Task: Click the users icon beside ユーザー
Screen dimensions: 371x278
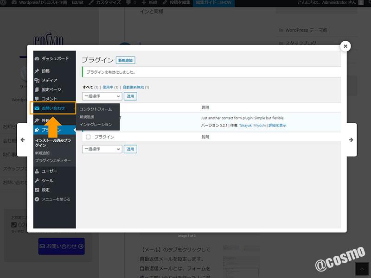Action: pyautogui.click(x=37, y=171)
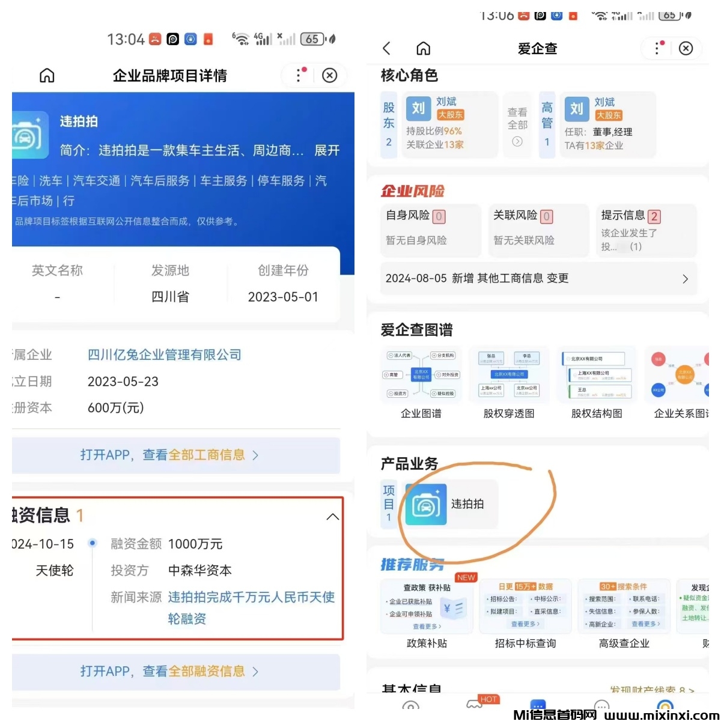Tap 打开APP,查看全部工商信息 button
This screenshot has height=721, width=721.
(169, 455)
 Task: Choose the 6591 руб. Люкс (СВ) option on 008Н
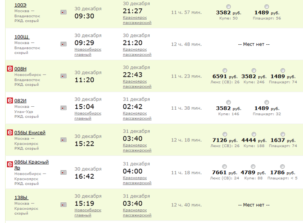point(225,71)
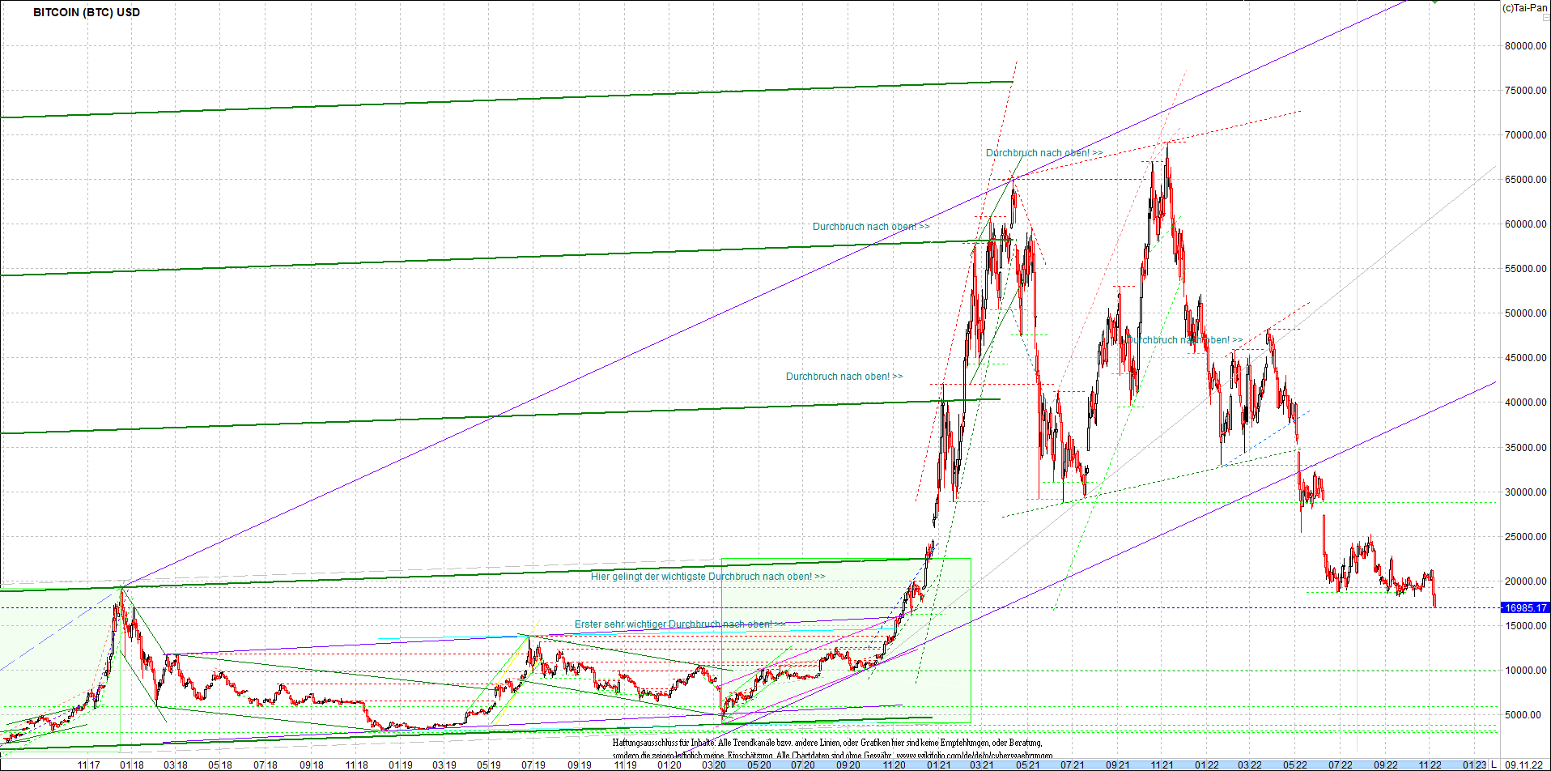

========

Exercise brief: Put every line of the records above into a JSON list of strings, with one string per line and blank lines skipped. Leave the pictures out.

Final result:
[
  "Task: Click the users icon beside ユーザー",
  "Screen dimensions: 371x278",
  "Action: pyautogui.click(x=37, y=171)",
  "Tap 打开APP,查看全部工商信息 button",
  "This screenshot has height=721, width=721.",
  "(169, 455)",
  " Task: Choose the 6591 руб. Люкс (СВ) option on 008Н",
  "point(225,71)"
]